## WHAT YOU NEED TO DO
Return all the entries below exactly as they were given.

## GIVEN RECORDS
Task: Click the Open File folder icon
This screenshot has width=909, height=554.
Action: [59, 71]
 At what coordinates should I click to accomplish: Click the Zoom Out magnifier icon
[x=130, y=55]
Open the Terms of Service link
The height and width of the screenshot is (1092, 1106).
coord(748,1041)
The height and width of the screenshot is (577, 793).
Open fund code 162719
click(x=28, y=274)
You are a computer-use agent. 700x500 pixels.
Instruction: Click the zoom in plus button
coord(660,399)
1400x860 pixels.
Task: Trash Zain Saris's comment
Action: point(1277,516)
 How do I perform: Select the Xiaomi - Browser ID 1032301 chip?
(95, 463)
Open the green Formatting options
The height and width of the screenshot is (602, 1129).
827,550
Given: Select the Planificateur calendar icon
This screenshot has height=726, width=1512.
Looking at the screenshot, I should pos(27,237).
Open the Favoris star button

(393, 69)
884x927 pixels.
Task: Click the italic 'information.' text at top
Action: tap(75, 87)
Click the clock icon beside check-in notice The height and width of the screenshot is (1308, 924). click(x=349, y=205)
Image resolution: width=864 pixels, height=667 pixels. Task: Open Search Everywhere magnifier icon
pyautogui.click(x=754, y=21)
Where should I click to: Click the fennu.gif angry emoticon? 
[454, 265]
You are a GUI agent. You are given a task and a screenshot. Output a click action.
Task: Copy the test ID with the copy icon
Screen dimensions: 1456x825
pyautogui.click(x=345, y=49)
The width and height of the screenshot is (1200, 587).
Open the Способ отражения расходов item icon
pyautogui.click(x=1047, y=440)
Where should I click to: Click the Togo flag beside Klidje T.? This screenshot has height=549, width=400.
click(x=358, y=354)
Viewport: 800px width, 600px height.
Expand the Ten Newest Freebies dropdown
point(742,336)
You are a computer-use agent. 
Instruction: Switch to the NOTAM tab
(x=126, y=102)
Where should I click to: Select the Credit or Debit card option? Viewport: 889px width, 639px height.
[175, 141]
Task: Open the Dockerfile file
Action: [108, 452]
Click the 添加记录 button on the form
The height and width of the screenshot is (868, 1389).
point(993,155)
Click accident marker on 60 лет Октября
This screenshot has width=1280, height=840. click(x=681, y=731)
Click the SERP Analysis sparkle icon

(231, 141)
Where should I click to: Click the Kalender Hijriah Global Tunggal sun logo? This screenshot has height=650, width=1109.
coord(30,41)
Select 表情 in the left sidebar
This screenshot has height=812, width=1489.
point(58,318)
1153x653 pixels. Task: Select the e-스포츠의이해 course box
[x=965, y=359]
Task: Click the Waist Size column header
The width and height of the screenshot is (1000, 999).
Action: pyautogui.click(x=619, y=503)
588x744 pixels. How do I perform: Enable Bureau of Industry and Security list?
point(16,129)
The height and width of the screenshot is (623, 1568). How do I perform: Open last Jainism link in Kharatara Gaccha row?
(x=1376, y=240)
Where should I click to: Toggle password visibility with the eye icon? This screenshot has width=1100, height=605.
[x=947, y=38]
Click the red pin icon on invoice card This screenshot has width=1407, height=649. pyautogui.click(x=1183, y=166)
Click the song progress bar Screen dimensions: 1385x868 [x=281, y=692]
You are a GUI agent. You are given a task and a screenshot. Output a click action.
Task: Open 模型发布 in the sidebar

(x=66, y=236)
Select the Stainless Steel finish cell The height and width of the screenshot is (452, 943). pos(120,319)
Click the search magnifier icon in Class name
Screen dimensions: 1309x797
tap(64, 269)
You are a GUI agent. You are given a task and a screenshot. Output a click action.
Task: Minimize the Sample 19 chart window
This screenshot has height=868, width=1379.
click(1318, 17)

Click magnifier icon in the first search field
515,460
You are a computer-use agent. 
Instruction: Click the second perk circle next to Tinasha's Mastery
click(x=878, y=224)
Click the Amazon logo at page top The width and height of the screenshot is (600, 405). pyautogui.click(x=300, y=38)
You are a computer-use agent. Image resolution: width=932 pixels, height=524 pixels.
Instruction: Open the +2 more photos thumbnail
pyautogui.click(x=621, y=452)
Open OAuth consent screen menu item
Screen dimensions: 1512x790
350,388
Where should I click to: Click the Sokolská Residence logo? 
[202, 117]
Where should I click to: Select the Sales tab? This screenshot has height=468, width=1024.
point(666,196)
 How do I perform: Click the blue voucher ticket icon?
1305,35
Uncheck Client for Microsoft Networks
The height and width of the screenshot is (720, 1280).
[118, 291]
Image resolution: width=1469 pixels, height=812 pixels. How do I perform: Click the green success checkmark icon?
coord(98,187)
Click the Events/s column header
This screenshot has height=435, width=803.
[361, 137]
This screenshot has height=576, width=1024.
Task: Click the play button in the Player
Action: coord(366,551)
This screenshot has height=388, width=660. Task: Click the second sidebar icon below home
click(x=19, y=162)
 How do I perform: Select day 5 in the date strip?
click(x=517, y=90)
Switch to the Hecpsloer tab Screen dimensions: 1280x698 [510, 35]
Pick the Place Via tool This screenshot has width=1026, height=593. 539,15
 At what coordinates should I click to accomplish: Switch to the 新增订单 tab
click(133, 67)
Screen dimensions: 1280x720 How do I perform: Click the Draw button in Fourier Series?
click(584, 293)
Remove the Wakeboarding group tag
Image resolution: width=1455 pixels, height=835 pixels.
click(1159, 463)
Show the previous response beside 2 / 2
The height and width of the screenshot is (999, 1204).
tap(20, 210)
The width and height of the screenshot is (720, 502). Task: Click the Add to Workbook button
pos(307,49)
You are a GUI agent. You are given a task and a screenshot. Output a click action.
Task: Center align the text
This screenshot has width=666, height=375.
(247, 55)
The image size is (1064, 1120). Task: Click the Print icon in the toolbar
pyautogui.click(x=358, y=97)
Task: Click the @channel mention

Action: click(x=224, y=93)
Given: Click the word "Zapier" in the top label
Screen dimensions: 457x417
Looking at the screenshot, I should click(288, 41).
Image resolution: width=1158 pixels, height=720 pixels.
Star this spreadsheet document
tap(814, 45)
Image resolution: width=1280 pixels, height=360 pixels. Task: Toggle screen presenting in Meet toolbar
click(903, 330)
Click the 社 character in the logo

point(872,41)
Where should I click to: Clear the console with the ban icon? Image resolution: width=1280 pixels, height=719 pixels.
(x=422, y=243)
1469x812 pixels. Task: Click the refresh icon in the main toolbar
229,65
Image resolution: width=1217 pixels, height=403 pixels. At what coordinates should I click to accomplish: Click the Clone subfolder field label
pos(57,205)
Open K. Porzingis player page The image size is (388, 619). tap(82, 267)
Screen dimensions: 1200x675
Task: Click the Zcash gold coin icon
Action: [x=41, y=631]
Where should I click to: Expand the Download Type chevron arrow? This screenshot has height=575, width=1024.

## WRITTEN ANSWER
Task: Click the Open File folder icon
This screenshot has width=909, height=554.
Action: [59, 71]
 At what coordinates should I click to accomplish: Click the Zoom Out magnifier icon
[x=130, y=55]
Open the Terms of Service link
The height and width of the screenshot is (1092, 1106).
coord(748,1041)
The height and width of the screenshot is (577, 793).
Open fund code 162719
click(x=28, y=274)
You are a computer-use agent. 700x500 pixels.
Instruction: Click the zoom in plus button
coord(660,399)
1400x860 pixels.
Task: Trash Zain Saris's comment
Action: point(1277,516)
 How do I perform: Select the Xiaomi - Browser ID 1032301 chip?
(95, 463)
Open the green Formatting options
The height and width of the screenshot is (602, 1129).
827,550
Given: Select the Planificateur calendar icon
This screenshot has height=726, width=1512.
Looking at the screenshot, I should pos(27,237).
Open the Favoris star button

(393, 69)
884x927 pixels.
Task: Click the italic 'information.' text at top
Action: tap(75, 87)
Click the clock icon beside check-in notice The height and width of the screenshot is (1308, 924). click(x=349, y=205)
Image resolution: width=864 pixels, height=667 pixels. Task: Open Search Everywhere magnifier icon
pyautogui.click(x=754, y=21)
Where should I click to: Click the fennu.gif angry emoticon? 
[454, 265]
You are a GUI agent. You are given a task and a screenshot. Output a click action.
Task: Copy the test ID with the copy icon
Screen dimensions: 1456x825
pyautogui.click(x=345, y=49)
The width and height of the screenshot is (1200, 587).
Open the Способ отражения расходов item icon
pyautogui.click(x=1047, y=440)
Where should I click to: Click the Togo flag beside Klidje T.? This screenshot has height=549, width=400.
click(x=358, y=354)
Viewport: 800px width, 600px height.
Expand the Ten Newest Freebies dropdown
point(742,336)
You are a computer-use agent. 
Instruction: Switch to the NOTAM tab
(x=126, y=102)
Where should I click to: Select the Credit or Debit card option? Viewport: 889px width, 639px height.
[175, 141]
Task: Open the Dockerfile file
Action: [108, 452]
Click the 添加记录 button on the form
The height and width of the screenshot is (868, 1389).
point(993,155)
Click accident marker on 60 лет Октября
This screenshot has width=1280, height=840. click(x=681, y=731)
Click the SERP Analysis sparkle icon

(231, 141)
Where should I click to: Click the Kalender Hijriah Global Tunggal sun logo? This screenshot has height=650, width=1109.
coord(30,41)
Select 表情 in the left sidebar
This screenshot has height=812, width=1489.
point(58,318)
1153x653 pixels. Task: Select the e-스포츠의이해 course box
[x=965, y=359]
Task: Click the Waist Size column header
The width and height of the screenshot is (1000, 999).
Action: pyautogui.click(x=619, y=503)
588x744 pixels. How do I perform: Enable Bureau of Industry and Security list?
point(16,129)
The height and width of the screenshot is (623, 1568). How do I perform: Open last Jainism link in Kharatara Gaccha row?
(x=1376, y=240)
Where should I click to: Toggle password visibility with the eye icon? This screenshot has width=1100, height=605.
[x=947, y=38]
Click the red pin icon on invoice card This screenshot has width=1407, height=649. pyautogui.click(x=1183, y=166)
Click the song progress bar Screen dimensions: 1385x868 [x=281, y=692]
You are a GUI agent. You are given a task and a screenshot. Output a click action.
Task: Open 模型发布 in the sidebar

(x=66, y=236)
Select the Stainless Steel finish cell The height and width of the screenshot is (452, 943). pos(120,319)
Click the search magnifier icon in Class name
Screen dimensions: 1309x797
tap(64, 269)
You are a GUI agent. You are given a task and a screenshot. Output a click action.
Task: Minimize the Sample 19 chart window
This screenshot has height=868, width=1379.
click(1318, 17)

Click magnifier icon in the first search field
515,460
You are a computer-use agent. 
Instruction: Click the second perk circle next to Tinasha's Mastery
click(x=878, y=224)
Click the Amazon logo at page top The width and height of the screenshot is (600, 405). pyautogui.click(x=300, y=38)
You are a computer-use agent. Image resolution: width=932 pixels, height=524 pixels.
Instruction: Open the +2 more photos thumbnail
pyautogui.click(x=621, y=452)
Open OAuth consent screen menu item
Screen dimensions: 1512x790
350,388
Where should I click to: Click the Sokolská Residence logo? 
[202, 117]
Where should I click to: Select the Sales tab? This screenshot has height=468, width=1024.
point(666,196)
 How do I perform: Click the blue voucher ticket icon?
1305,35
Uncheck Client for Microsoft Networks
The height and width of the screenshot is (720, 1280).
[118, 291]
Image resolution: width=1469 pixels, height=812 pixels. How do I perform: Click the green success checkmark icon?
coord(98,187)
Click the Events/s column header
This screenshot has height=435, width=803.
[361, 137]
This screenshot has height=576, width=1024.
Task: Click the play button in the Player
Action: coord(366,551)
This screenshot has height=388, width=660. Task: Click the second sidebar icon below home
click(x=19, y=162)
 How do I perform: Select day 5 in the date strip?
click(x=517, y=90)
Switch to the Hecpsloer tab Screen dimensions: 1280x698 [510, 35]
Pick the Place Via tool This screenshot has width=1026, height=593. 539,15
 At what coordinates should I click to accomplish: Switch to the 新增订单 tab
click(133, 67)
Screen dimensions: 1280x720 How do I perform: Click the Draw button in Fourier Series?
click(584, 293)
Remove the Wakeboarding group tag
Image resolution: width=1455 pixels, height=835 pixels.
click(1159, 463)
Show the previous response beside 2 / 2
The height and width of the screenshot is (999, 1204).
tap(20, 210)
The width and height of the screenshot is (720, 502). Task: Click the Add to Workbook button
pos(307,49)
You are a GUI agent. You are given a task and a screenshot. Output a click action.
Task: Center align the text
This screenshot has width=666, height=375.
(247, 55)
The image size is (1064, 1120). Task: Click the Print icon in the toolbar
pyautogui.click(x=358, y=97)
Task: Click the @channel mention

Action: click(x=224, y=93)
Given: Click the word "Zapier" in the top label
Screen dimensions: 457x417
Looking at the screenshot, I should click(288, 41).
Image resolution: width=1158 pixels, height=720 pixels.
Star this spreadsheet document
tap(814, 45)
Image resolution: width=1280 pixels, height=360 pixels. Task: Toggle screen presenting in Meet toolbar
click(903, 330)
Click the 社 character in the logo

point(872,41)
Where should I click to: Clear the console with the ban icon? Image resolution: width=1280 pixels, height=719 pixels.
(x=422, y=243)
1469x812 pixels. Task: Click the refresh icon in the main toolbar
229,65
Image resolution: width=1217 pixels, height=403 pixels. At what coordinates should I click to accomplish: Click the Clone subfolder field label
pos(57,205)
Open K. Porzingis player page The image size is (388, 619). tap(82, 267)
Screen dimensions: 1200x675
Task: Click the Zcash gold coin icon
Action: [x=41, y=631]
Where should I click to: Expand the Download Type chevron arrow? This screenshot has height=575, width=1024.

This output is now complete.